Dataset excerpts:
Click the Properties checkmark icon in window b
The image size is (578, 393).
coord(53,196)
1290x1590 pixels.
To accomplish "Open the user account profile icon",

What is expected: Go through the data and show every line where "icon" occurs.

Solved problem:
Click the Properties checkmark icon in window b
To accomplish "Open the user account profile icon",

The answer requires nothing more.